Stated goal —
Copy these lines verbatim, covering every record.

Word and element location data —
——

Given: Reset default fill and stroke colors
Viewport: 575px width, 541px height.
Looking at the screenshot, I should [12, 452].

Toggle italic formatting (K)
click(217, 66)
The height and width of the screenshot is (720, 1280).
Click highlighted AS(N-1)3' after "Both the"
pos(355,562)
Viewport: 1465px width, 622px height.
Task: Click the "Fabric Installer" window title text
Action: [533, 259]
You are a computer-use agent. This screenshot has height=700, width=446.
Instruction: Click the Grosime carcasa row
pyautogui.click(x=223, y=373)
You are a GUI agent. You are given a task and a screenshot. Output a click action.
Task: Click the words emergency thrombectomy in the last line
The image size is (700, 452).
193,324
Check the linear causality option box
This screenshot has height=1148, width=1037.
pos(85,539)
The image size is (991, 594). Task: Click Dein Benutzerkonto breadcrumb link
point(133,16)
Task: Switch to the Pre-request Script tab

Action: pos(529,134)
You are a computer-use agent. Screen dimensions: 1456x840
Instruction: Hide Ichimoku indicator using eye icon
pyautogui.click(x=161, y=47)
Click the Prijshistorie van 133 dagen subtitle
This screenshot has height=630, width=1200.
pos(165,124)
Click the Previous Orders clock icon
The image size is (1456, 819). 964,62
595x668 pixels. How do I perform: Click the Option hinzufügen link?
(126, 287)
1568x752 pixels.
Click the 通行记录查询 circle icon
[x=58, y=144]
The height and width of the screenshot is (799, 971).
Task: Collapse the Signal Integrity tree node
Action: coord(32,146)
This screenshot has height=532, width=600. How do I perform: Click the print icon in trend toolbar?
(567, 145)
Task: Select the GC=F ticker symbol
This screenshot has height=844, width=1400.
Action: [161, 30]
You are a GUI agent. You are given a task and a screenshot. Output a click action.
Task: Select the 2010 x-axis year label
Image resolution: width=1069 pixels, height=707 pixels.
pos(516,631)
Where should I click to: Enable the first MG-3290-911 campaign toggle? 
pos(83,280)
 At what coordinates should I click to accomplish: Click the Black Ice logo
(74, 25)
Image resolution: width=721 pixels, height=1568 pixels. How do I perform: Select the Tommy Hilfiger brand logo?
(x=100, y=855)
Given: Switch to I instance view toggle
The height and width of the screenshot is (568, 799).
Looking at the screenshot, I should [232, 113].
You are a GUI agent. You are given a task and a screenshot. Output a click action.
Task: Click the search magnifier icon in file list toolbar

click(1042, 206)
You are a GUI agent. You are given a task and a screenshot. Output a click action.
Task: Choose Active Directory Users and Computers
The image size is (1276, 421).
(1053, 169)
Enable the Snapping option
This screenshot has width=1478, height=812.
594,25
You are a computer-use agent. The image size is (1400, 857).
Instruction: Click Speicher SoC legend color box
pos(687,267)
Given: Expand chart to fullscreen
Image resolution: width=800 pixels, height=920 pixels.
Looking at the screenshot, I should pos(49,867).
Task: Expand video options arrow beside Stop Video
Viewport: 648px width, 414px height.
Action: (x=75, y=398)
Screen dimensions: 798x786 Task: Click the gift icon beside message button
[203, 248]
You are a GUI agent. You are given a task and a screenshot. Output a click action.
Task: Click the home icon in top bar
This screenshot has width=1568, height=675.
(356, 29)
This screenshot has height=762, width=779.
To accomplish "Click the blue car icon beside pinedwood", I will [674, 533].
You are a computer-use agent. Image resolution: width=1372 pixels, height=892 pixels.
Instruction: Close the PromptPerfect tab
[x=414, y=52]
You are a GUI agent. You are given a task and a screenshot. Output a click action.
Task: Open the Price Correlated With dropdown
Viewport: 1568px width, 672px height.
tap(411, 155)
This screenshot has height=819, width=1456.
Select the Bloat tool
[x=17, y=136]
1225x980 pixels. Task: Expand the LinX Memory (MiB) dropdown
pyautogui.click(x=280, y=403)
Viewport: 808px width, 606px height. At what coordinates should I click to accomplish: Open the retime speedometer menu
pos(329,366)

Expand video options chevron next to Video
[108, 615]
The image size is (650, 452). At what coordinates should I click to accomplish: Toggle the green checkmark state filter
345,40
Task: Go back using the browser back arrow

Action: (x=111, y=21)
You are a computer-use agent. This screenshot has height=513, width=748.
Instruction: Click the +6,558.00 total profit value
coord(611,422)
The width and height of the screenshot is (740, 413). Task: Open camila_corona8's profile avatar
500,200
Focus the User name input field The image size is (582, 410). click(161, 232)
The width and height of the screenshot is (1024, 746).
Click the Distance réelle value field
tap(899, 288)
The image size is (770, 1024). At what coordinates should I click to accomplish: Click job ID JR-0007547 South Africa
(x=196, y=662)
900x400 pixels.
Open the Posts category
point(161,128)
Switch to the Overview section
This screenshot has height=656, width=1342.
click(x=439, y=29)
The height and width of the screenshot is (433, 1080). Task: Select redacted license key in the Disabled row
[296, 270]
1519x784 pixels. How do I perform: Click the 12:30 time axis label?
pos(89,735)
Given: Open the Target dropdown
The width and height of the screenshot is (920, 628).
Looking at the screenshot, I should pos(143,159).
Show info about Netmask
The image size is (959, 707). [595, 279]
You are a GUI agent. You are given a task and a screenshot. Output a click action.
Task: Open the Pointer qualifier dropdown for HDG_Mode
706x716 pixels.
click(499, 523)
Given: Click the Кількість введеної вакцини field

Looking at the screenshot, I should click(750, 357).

——

Answer to this problem —
Given: Reset default fill and stroke colors
Viewport: 575px width, 541px height.
Looking at the screenshot, I should [12, 452].

Toggle italic formatting (K)
click(217, 66)
The height and width of the screenshot is (720, 1280).
Click highlighted AS(N-1)3' after "Both the"
pos(355,562)
Viewport: 1465px width, 622px height.
Task: Click the "Fabric Installer" window title text
Action: [533, 259]
You are a computer-use agent. This screenshot has height=700, width=446.
Instruction: Click the Grosime carcasa row
pyautogui.click(x=223, y=373)
You are a GUI agent. You are given a task and a screenshot. Output a click action.
Task: Click the words emergency thrombectomy in the last line
The image size is (700, 452).
193,324
Check the linear causality option box
This screenshot has height=1148, width=1037.
pos(85,539)
The image size is (991, 594). Task: Click Dein Benutzerkonto breadcrumb link
point(133,16)
Task: Switch to the Pre-request Script tab

Action: pos(529,134)
You are a computer-use agent. Screen dimensions: 1456x840
Instruction: Hide Ichimoku indicator using eye icon
pyautogui.click(x=161, y=47)
Click the Prijshistorie van 133 dagen subtitle
This screenshot has height=630, width=1200.
pos(165,124)
Click the Previous Orders clock icon
The image size is (1456, 819). 964,62
595x668 pixels. How do I perform: Click the Option hinzufügen link?
(126, 287)
1568x752 pixels.
Click the 通行记录查询 circle icon
[x=58, y=144]
The height and width of the screenshot is (799, 971).
Task: Collapse the Signal Integrity tree node
Action: coord(32,146)
This screenshot has height=532, width=600. How do I perform: Click the print icon in trend toolbar?
(567, 145)
Task: Select the GC=F ticker symbol
This screenshot has height=844, width=1400.
Action: [161, 30]
You are a GUI agent. You are given a task and a screenshot. Output a click action.
Task: Select the 2010 x-axis year label
Image resolution: width=1069 pixels, height=707 pixels.
pos(516,631)
Where should I click to: Enable the first MG-3290-911 campaign toggle? 
pos(83,280)
 At what coordinates should I click to accomplish: Click the Black Ice logo
(74, 25)
Image resolution: width=721 pixels, height=1568 pixels. How do I perform: Select the Tommy Hilfiger brand logo?
(x=100, y=855)
Given: Switch to I instance view toggle
The height and width of the screenshot is (568, 799).
Looking at the screenshot, I should [232, 113].
You are a GUI agent. You are given a task and a screenshot. Output a click action.
Task: Click the search magnifier icon in file list toolbar

click(1042, 206)
You are a GUI agent. You are given a task and a screenshot. Output a click action.
Task: Choose Active Directory Users and Computers
The image size is (1276, 421).
(1053, 169)
Enable the Snapping option
This screenshot has width=1478, height=812.
594,25
You are a computer-use agent. The image size is (1400, 857).
Instruction: Click Speicher SoC legend color box
pos(687,267)
Given: Expand chart to fullscreen
Image resolution: width=800 pixels, height=920 pixels.
Looking at the screenshot, I should pos(49,867).
Task: Expand video options arrow beside Stop Video
Viewport: 648px width, 414px height.
Action: (x=75, y=398)
Screen dimensions: 798x786 Task: Click the gift icon beside message button
[203, 248]
You are a GUI agent. You are given a task and a screenshot. Output a click action.
Task: Click the home icon in top bar
This screenshot has width=1568, height=675.
(356, 29)
This screenshot has height=762, width=779.
To accomplish "Click the blue car icon beside pinedwood", I will [674, 533].
You are a computer-use agent. Image resolution: width=1372 pixels, height=892 pixels.
Instruction: Close the PromptPerfect tab
[x=414, y=52]
You are a GUI agent. You are given a task and a screenshot. Output a click action.
Task: Open the Price Correlated With dropdown
Viewport: 1568px width, 672px height.
tap(411, 155)
This screenshot has height=819, width=1456.
Select the Bloat tool
[x=17, y=136]
1225x980 pixels. Task: Expand the LinX Memory (MiB) dropdown
pyautogui.click(x=280, y=403)
Viewport: 808px width, 606px height. At what coordinates should I click to accomplish: Open the retime speedometer menu
pos(329,366)

Expand video options chevron next to Video
[108, 615]
The image size is (650, 452). At what coordinates should I click to accomplish: Toggle the green checkmark state filter
345,40
Task: Go back using the browser back arrow

Action: (x=111, y=21)
You are a computer-use agent. This screenshot has height=513, width=748.
Instruction: Click the +6,558.00 total profit value
coord(611,422)
The width and height of the screenshot is (740, 413). Task: Open camila_corona8's profile avatar
500,200
Focus the User name input field The image size is (582, 410). click(161, 232)
The width and height of the screenshot is (1024, 746).
Click the Distance réelle value field
tap(899, 288)
The image size is (770, 1024). At what coordinates should I click to accomplish: Click job ID JR-0007547 South Africa
(x=196, y=662)
900x400 pixels.
Open the Posts category
point(161,128)
Switch to the Overview section
This screenshot has height=656, width=1342.
click(x=439, y=29)
The height and width of the screenshot is (433, 1080). Task: Select redacted license key in the Disabled row
[296, 270]
1519x784 pixels. How do I perform: Click the 12:30 time axis label?
pos(89,735)
Given: Open the Target dropdown
The width and height of the screenshot is (920, 628).
Looking at the screenshot, I should pos(143,159).
Show info about Netmask
The image size is (959, 707). [595, 279]
You are a GUI agent. You are given a task and a screenshot. Output a click action.
Task: Open the Pointer qualifier dropdown for HDG_Mode
706x716 pixels.
click(499, 523)
Given: Click the Кількість введеної вакцини field

Looking at the screenshot, I should click(750, 357).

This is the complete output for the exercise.